Your Personal AI Assistant; easy to install, deploy on your own machine or on the cloud; supports multiple chat apps with easily extensible capabilities.

33.7kgrowthPythonApache License 2.0trending

The Lens

By Erik Loyd, SaaS CEO and former COO/CFO of an AWS Premier Partner.

Updated Jun 2026

QwenPaw is a personal AI assistant you run yourself instead of renting from OpenAI. It ships with a local runtime so it works with no API key out of the box, and it also plugs into Ollama, LM Studio, and a dozen-plus cloud providers if you want bigger models. The hook is reach: it talks to you through Discord, Telegram, Lark, WeChat, DingTalk, even iMessage, and you extend what it can do with skills. It is open source under Apache-2.0, built by the team behind AgentScope, Alibaba's multi-agent framework.

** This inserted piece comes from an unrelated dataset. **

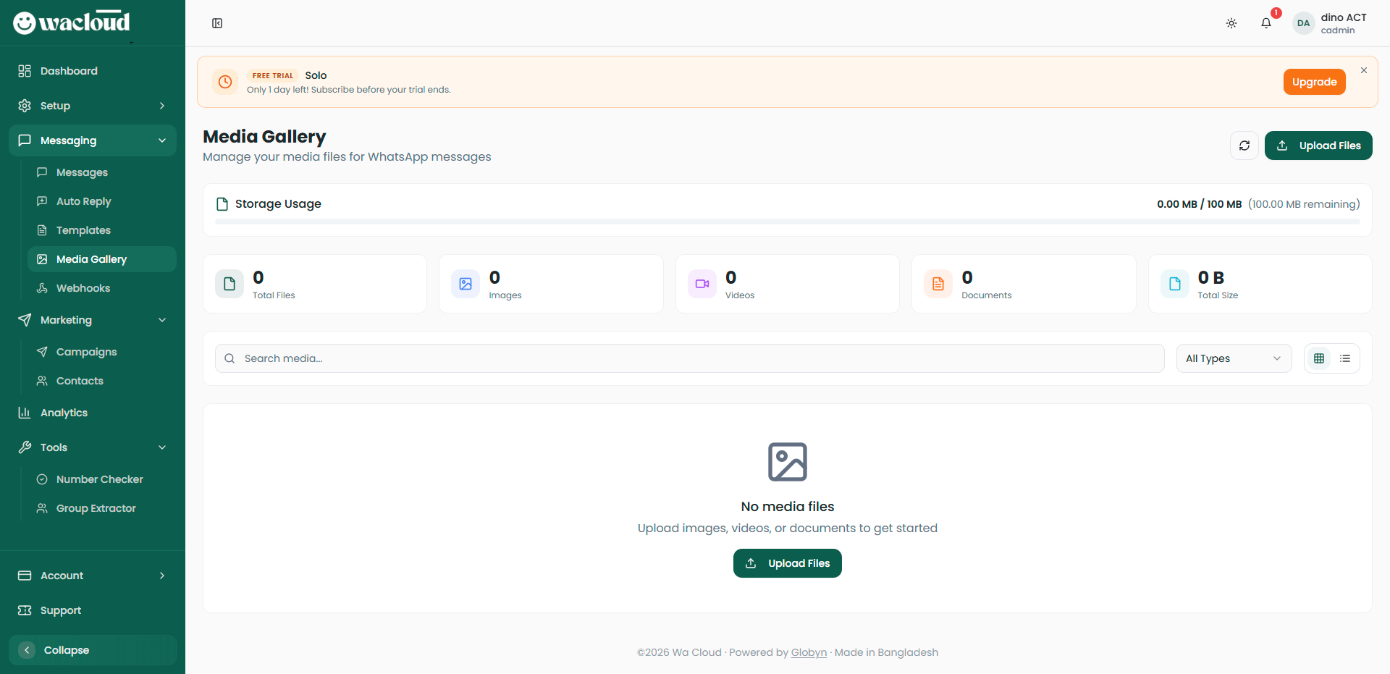Click the wacloud logo
1390x674 pixels.
[72, 22]
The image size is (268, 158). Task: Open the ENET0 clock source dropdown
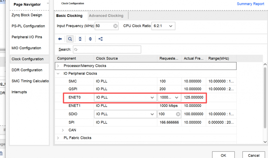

Self-hosting is the default here, not an afterthought. There is Docker support and a one-click path to deploy on Alibaba Cloud if you would rather not run it at home, in which case you pay for the cloud, not the software. It takes its own security seriously for a personal tool: a kernel-level sandbox, a Tool Guard, and a File Guard sit between the model and your machine, which matters once an assistant can run code and touch your files.

For a solo developer or a tinkerer who wants an assistant that lives in their own chat apps and on their own hardware, this is one of the more complete self-hosted options going, and it costs nothing. Small teams can share an instance. There is no real large-team story here; it is a personal workstation, not a company-wide deployment, and that is fine.

The catch is gravity. It is deep in the Alibaba and Qwen ecosystem, the docs are heavily multi-language, and a lot of the built-in channels (WeChat, DingTalk, Lark) point at a Chinese user base. None of that is a flaw, but if you expected a Western-defaults, English-first assistant, calibrate before you install.

Free vs Self-Hosted vs Paid

fully free

Free: Apache-2.0, the whole thing. Local runtime (no API key needed), all the chat-channel integrations, the skills system, the sandbox.

Self-hosted: The primary way to run it. Docker locally, or one-click to Alibaba Cloud where you pay infrastructure costs, not a license.

Paid: None for the software. Your only costs are optional: cloud hosting if you do not self-host, or API fees if you point it at paid model providers instead of the local runtime.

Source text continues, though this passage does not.